I think that everyone that participates in the game should be able to collect everything in the game, if they put in the right amount of effort, and making some rewards practically impossible to collect without not just monumental effort, but also extreme luck, just feels really bad and leads to a lot of toxic behaviour, such as my annual burnout cycle, and for others, worse behaviour such as raging against others whom the system deemed were lucky enough.
Okay, I got it out of my system. If anything, I hope this can get the discussion going. Please, tear this off-the-cuff post to shreds, because I wrote all of this in the span of an hour in between queueing for the Heartbreaker farm after already feeling the creeping sensation of burnout churning in my stomach after only the third attempt this year. I think I’ve made some good points, but this post is not of the sort of quality I’d normally like to share. I hope it was somewhat entertaining to read, either way.
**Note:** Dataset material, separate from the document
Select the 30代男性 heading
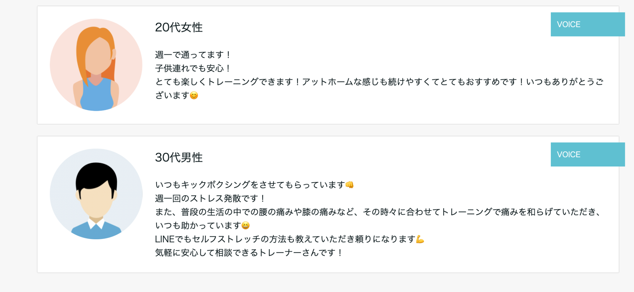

Edit: Also, the level requirement to be able to participate in the casino also known as the X-45 Heartbreaker farm has been rising every expansion, making many players feel obligated to level as many alts as possible in order to maximise their chances. I think it is being raised so that players don’t feel they need to create an alt, level it to 10, try their daily chance of looting the rocket, deleting the character, rinse and repeat. If RNG wasn’t so evil in the first place, that wouldn’t be a problem and so the restriction would be made unnecessary.